Page 1 of 1
SOFT recovery always with #attemps=1
Posted: Mon Dec 03, 2018 7:38 am
by op-team
Hi Guys
since we upgrade our XI to 5.5.7, we noticed some strange behaviour with service statetype
When service recovers from a soft state, the #attempts is always 1 with soft state. We were expecting a value equal to the #actual_attemps.
do someone experience the same issue?
This is an example:
[1543791600] CURRENT HOST STATE: 1287000010_00_switch-04;UP;HARD;1;OK - 10.2.0.59: rta 8.311ms, lost 0%
[1543797638] SERVICE ALERT: 1287000010_00_switch-04;PoE Status;UNKNOWN;SOFT;1;UNKNOWN: Script timed out
[1543797879] SERVICE ALERT: 1287000010_00_switch-04;PoE Status;OK;SOFT;1;'PSE_10011002' is ON(poe_usage:3.04%) 'PSE_10011001' is ON(poe_usage:5.67%) 'PSE_10011003' is ON(poe_usage:1.50%)
[1543798746] SERVICE ALERT: 1287000010_00_switch-04;PoE Status;UNKNOWN;SOFT;1;UNKNOWN: Script timed out
[1543799015] SERVICE ALERT: 1287000010_00_switch-04;PoE Status;UNKNOWN;SOFT;2;UNKNOWN: Script timed out
[1543799256] SERVICE ALERT: 1287000010_00_switch-04;PoE Status;OK;SOFT;1;'PSE_10011002' is ON(poe_usage:3.04%) 'PSE_10011001' is ON(poe_usage:5.67%) 'PSE_10011003' is ON(poe_usage:1.50%)

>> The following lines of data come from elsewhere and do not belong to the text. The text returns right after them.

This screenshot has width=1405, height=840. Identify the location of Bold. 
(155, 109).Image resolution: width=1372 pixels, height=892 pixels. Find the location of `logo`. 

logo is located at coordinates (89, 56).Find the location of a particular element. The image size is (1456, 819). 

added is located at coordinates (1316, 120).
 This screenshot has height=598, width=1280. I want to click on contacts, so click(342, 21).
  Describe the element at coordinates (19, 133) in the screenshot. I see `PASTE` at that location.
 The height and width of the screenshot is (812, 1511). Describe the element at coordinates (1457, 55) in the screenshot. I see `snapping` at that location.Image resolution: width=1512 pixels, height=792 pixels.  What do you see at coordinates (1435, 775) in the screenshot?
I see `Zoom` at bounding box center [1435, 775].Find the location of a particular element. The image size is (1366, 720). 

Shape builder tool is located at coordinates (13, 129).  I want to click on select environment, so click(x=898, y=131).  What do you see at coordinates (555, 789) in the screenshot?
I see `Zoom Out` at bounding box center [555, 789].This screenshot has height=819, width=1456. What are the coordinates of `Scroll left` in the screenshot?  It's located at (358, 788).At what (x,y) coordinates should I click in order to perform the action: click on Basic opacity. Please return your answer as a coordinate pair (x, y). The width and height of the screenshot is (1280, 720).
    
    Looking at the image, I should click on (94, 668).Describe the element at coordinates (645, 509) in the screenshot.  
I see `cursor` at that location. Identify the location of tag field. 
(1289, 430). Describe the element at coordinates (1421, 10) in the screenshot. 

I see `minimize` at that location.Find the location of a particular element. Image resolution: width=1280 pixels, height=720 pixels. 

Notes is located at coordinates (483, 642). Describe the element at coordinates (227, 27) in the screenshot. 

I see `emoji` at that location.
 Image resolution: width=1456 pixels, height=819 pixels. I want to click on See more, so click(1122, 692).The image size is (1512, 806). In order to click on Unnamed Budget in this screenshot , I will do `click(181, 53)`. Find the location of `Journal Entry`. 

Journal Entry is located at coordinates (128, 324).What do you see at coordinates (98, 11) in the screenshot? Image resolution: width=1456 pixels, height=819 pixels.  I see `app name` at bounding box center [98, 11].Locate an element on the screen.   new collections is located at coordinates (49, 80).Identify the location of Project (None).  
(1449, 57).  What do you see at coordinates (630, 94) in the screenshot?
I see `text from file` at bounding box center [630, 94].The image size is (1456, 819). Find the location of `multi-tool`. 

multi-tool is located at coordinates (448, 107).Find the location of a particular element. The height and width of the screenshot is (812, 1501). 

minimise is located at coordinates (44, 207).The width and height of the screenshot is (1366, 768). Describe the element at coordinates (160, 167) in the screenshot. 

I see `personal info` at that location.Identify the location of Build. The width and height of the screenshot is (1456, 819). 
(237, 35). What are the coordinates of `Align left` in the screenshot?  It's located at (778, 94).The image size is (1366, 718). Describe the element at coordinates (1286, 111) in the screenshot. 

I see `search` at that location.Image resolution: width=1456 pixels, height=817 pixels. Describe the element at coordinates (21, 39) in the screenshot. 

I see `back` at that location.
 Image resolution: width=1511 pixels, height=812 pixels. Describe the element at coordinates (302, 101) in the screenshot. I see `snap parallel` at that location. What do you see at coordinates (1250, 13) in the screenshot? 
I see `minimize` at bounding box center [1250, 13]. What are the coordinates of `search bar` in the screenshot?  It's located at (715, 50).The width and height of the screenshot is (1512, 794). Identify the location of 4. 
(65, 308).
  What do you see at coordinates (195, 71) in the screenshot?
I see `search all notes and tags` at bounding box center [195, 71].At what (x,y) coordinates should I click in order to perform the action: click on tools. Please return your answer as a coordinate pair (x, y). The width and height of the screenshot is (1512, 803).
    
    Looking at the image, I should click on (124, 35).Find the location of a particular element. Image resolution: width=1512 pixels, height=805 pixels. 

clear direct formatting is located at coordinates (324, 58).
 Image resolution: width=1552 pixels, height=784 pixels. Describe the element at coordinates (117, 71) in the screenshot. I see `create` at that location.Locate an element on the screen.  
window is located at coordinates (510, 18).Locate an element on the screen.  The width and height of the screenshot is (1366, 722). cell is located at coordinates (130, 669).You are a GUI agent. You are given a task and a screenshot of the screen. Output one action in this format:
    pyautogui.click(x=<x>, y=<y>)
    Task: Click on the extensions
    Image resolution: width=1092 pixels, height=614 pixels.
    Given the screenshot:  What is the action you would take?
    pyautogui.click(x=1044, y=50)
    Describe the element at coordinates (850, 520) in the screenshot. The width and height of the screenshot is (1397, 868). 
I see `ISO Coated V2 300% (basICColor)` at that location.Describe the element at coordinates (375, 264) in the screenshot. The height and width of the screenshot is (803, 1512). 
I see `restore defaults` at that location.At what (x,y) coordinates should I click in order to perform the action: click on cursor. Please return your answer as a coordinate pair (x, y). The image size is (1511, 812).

[1543803119] SERVICE ALERT: 1287000010_00_switch-04;PoE Status;UNKNOWN;SOFT;1;UNKNOWN: Script timed out
[1543803388] SERVICE ALERT: 1287000010_00_switch-04;PoE Status;UNKNOWN;SOFT;2;UNKNOWN: Script timed out
[1543803657] SERVICE ALERT: 1287000010_00_switch-04;PoE Status;UNKNOWN;SOFT;3;UNKNOWN: Script timed out
[1543803898] SERVICE ALERT: 1287000010_00_switch-04;PoE Status;OK;SOFT;1;'PSE_10011002' is ON(poe_usage:3.04%) 'PSE_10011001' is ON(poe_usage:5.74%) 'PSE_10011003' is ON(poe_usage:1.50%)
Re: SOFT recovery always with #attemps=1
Posted: Mon Dec 03, 2018 10:01 am
by op-team
Another behaviour that need investigation.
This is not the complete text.